Arte para comer

Porque todo entra por los ojos. Hasta la comida.

El mexicano Emilio Macías, uno de los disidentes geniales en la cocina de Astrid&Gastón, se juntó con el fotógrafo Alonso Molina para intervenir con comida y nitrógeno líquido una imagen de la Virgen de Guadalupe en las calles de Barranco. El niño que cazaba lo que cocinaba ahora es dueño de Manifiesto. Se llama Giacomo Bocchio y es heredero de una sazón que se puede rastrear hasta el restaurante de su abuelo en Tacna. Un bodegón emocional retratado por la fotógrafa Solange Jacobs es el mejor manifiesto del joven cocinero.

Caza de familia: Giacomo Bocchio y Solange Jacobs.
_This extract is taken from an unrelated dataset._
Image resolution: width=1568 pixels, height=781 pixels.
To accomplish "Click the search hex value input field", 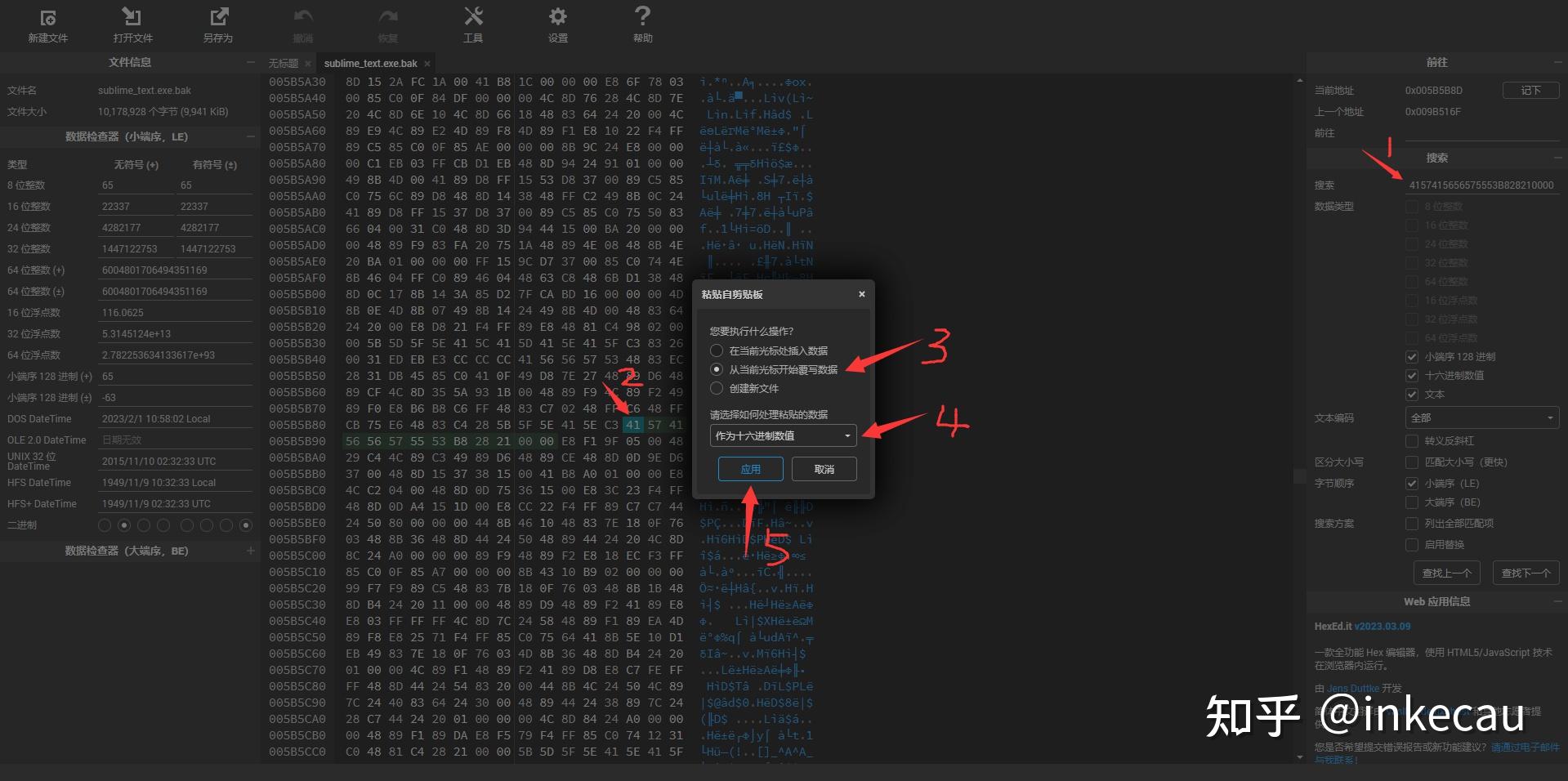I will [x=1481, y=185].
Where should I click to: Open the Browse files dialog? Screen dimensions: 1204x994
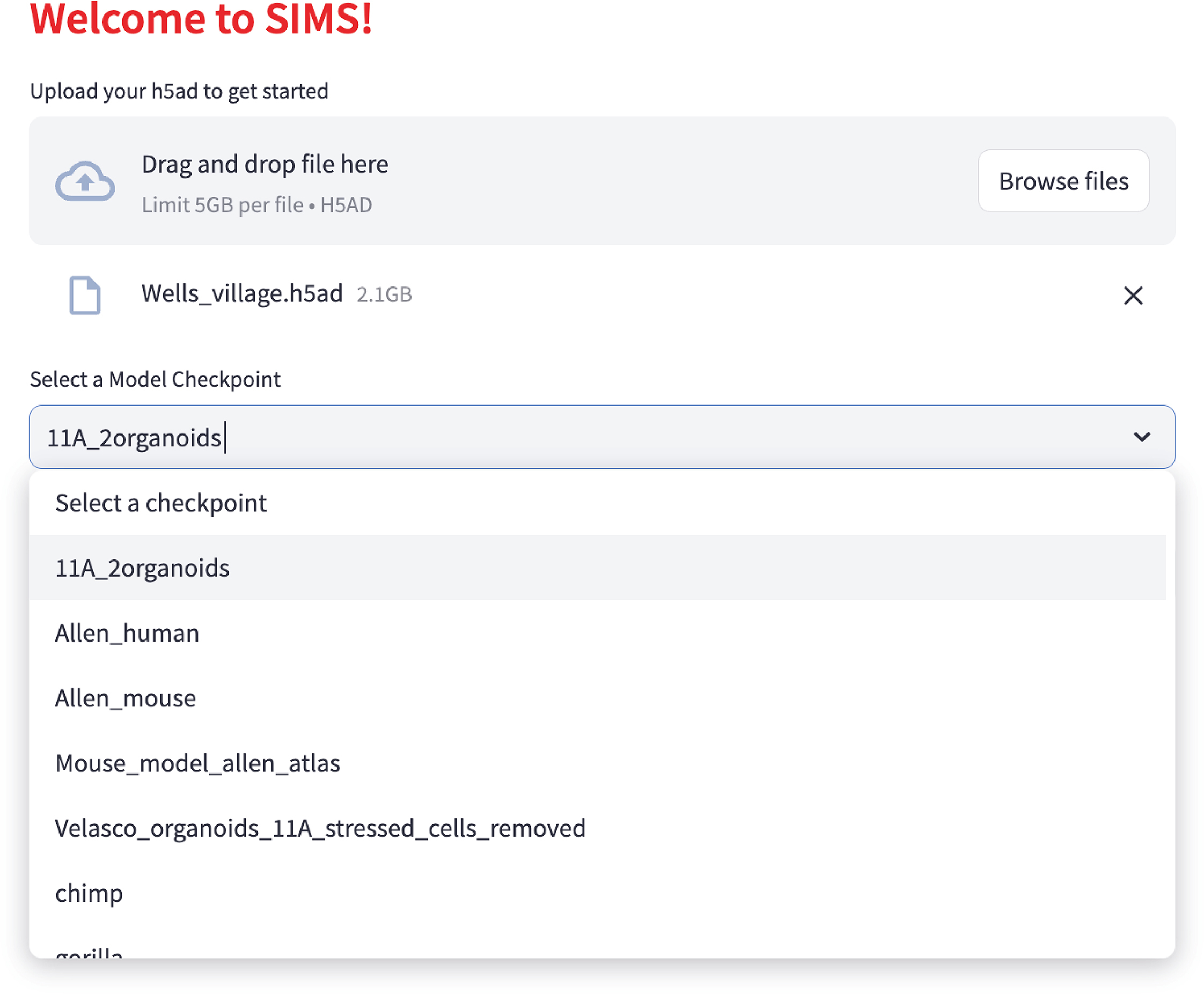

Todo empezó en el sur para el cocinero de Manifiesto. En Pacía, un pueblo pequeño en Tacna. Allí estaba Bocchio, el restaurante de su familia que funcionó durante setenta años. Tenían un plato que seducía paladares: el pastel de choclo. Con las esquinas doraditas. Giacomo Bocchio también recuerda ese sabor. Hoy, en la carta de su restaurante, presenta una versión de ese plato: utiliza pan dulce, licor de anís y maní. Su cocina es emocional. A los siete años, pescaba machas, pulpos y lapas en la playa junto a su abuelo. También cazaba palomas, liebres y vizcachas con una carabina que le regalaron a esa misma edad. Como tenía tantos, llevaba los animales a los cocineros de su abuelo. Esa era su cena. Antes de ser chef revelación en Lima, antes de llegar a la cocina de Alex Atala en Sao Paulo y a la de Joan Roca en Gerona, Bocchio ya era un cazador en Tacna.

Virgen de Guadalupe: Emilio Macías y Alonso Molina.

¿Qué les impide hacer de la gastronomía un arte total? El cocinero de Astrid&Gastón nació en México DF. Asistió a un colegio católico, iba con sus papás a la iglesia y la virgen de Guadalupe en la basílica fue una de esas imágenes que lo acompañó durante su niñez. Ícono religioso que comparten con el resto de naciones del hemisferio sur. En Lima, hizo travesuras culinarias: tiradito cero, jabón de maracuyá, un postre interactivo sobre la mesa, pisco sour comestible, rolls de arroz con pato. Pero nunca había pintado una virgen en la calle. Fue una intervención urbana donde no se usaron óleos ni pintura. Emilio Macías llegó con coulis de mango y de fresa; puré de zanahoria, de perejil y de betarraga; almíbar de cacao; crumble de chocolate y de vainilla; espuma de zanahoria y un contenedor de nitrógeno líquido a -190 Cº. Acaso el próximo delirio del boom culinario peruano sean cuadros para comer.